Challenger McDermott Calls Out Incumbent Mathias For Budget Support

BERLIN — The first salvo in what will likely be a spirited campaign in Maryland Senate District 38 election was launched this week when Republican Delegate Mike McDermott called out Democratic Senator Jim Mathias for voting for the governor’s fiscal year 2015 budget.

The incumbent Mathias (D-38) last week joined his colleagues in the Senate in approving Gov. Martin O’Malley’s proposed budget, drawing the ire of Delegate McDermott (R-38B), a staunch conservative who represents much of the Lower Shore including all of Worcester. Due to legislative redistricting, much of the old House District 38-B has been carved out to create a new House District 38-C, which will include much of the eastern and southern portions of Worcester.

As a result, McDermott has filed to challenge Mathias for the Senate District 38 seat this year.
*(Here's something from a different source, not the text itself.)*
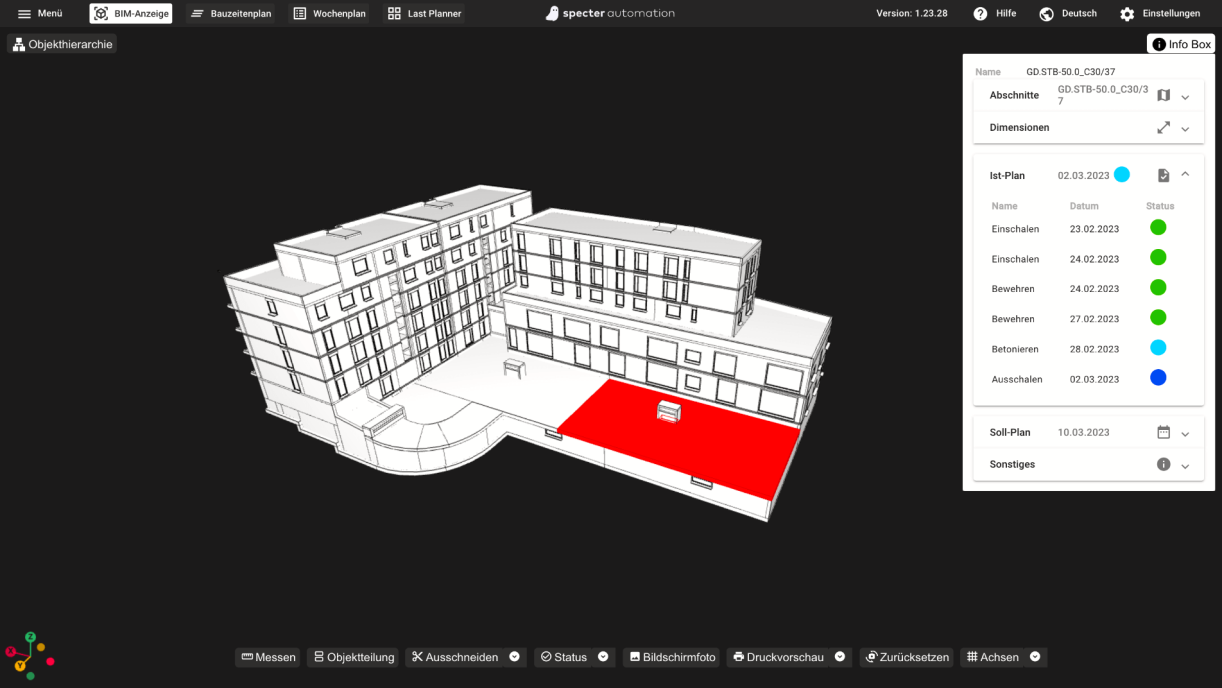Image resolution: width=1222 pixels, height=688 pixels.
Task: Toggle the Messen measuring tool
Action: click(268, 657)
With only the two candidates filing for the seat, there will be no primary election in the district and Mathias and McDermott will square off in the general election in November.

This week, McDermott made it clear this contest will be one of the most heated campaigns on the Lower Shore, painting Mathias essentially with a broad brush as a liberal tax-and-spend Democrat.
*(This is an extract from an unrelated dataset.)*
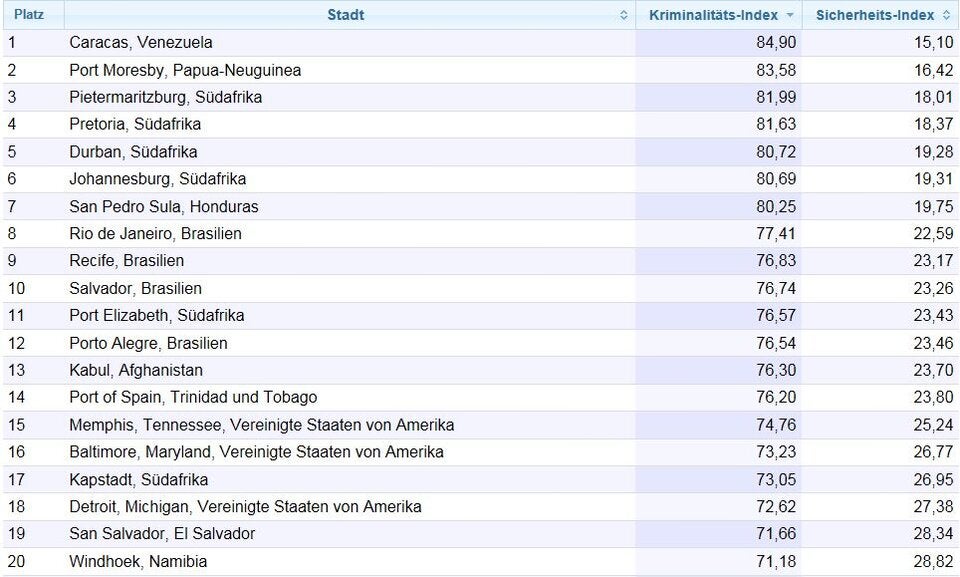Click the Sicherheits-Index sort icon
“Voting for O’Malley’s reckless budgets is not conservative leadership,” he said. “This amounts to nothing more than surrendering to the tax-and-spend liberals that dominate the State Senate.”

McDermott’s release said the governor’s budget includes over $72 million in funding for Obamacare in Maryland, including the failed healthcare exchange. He also alleged the budget steals $400 million from the state employee pension system over the next two years to fund the governor’s out-of-control spending.

McDermott also asserted the budget continues to steal highway user revenue from county and municipal governments, which for decades was always a dedicated source of funding for local roads. He said robbing the higher user funds made it more difficult for Lower Shore counties and cities to even maintain their roads, let alone conduct paving projects.

McDermott said Mathias has a long history of voting for O’Malley’s budgets and has supported and voted for every budget proposed by the governor including over $10 billion in increased state spending since they both took office.

“Once again, Jim Mathias had a chance to stand up for taxpayers on the Eastern Shore against Martin O’Malley and the liberals who rule the General Assembly,” he said. “Instead, he chose to stay in his seat.”

For his part, Mathias was generally reluctant to take the bait and engage in campaign rhetoric while the General Assembly is in session. Instead, the incumbent said his focus is entirely on the work at hand in the assembly and would not engage in a pre-campaign debate over the state’s spending plan.

“I’m up here doing policy work,” he said. “I’m not up here campaigning. I’m up here working hard on behalf of my district.”

Mathias acknowledged he did not agree with the governor’s budget in its entirety, but said it provided a blue print for keeping the state moving in the right direction.

“There are a lot of good things in this budget, and there are things I didn’t agree with,” he said. “At the end of the day, there are things in this budget that allow us to go forward.”

Mathias said this year’s budget includes a nearly 6-percent increase in funding for public safety programs, as well over $6 billion in K-12 funding to ensure the state’s schools keep improving while paying teachers well-earned salaries. Mathias enumerated many of the local programs and organizations that have benefited from the governor’s budget this year and in the past including Diakonia, the Art League of Ocean City, Coastal Hospice, Salisbury University, UMES and the expanded presence at Wallops.

“I’ve been very fortunate to have the privilege of representing the people in our district,” he said. “We’ve worked hard on getting things that benefit our district and it isn’t always easy.”

Mathias provided as an example Senate Bill 521, which would allow cooperatives to collect poultry litter and convert it into energy, preventing nitrogen and phosphorous from entering the Chesapeake and its tributaries while creating an alternative energy source. The bill would increase to $1.2 million the funding for the Department of Agriculture’s manure transport program, which he called a valuable program for poultry farmers on the shore and all across Maryland.

The bill has six sponsors in the Senate including three Democrats and three Republicans. Along with Mathias, the bill’s sponsors include Eastern Shore Republican Senators Richard Colburn and Steve Hershey.

“We were very fortunate to get that poultry litter to energy bill out of committee, onto the floor of the Senate and over to the House,” he said. “This will allow cooperatives to take this poultry litter and give it an alternative use and it’s illustrative of working together. That can be 20,000 tons of poultry litter converted to clean energy. That’s working together. That’s what this is all about.”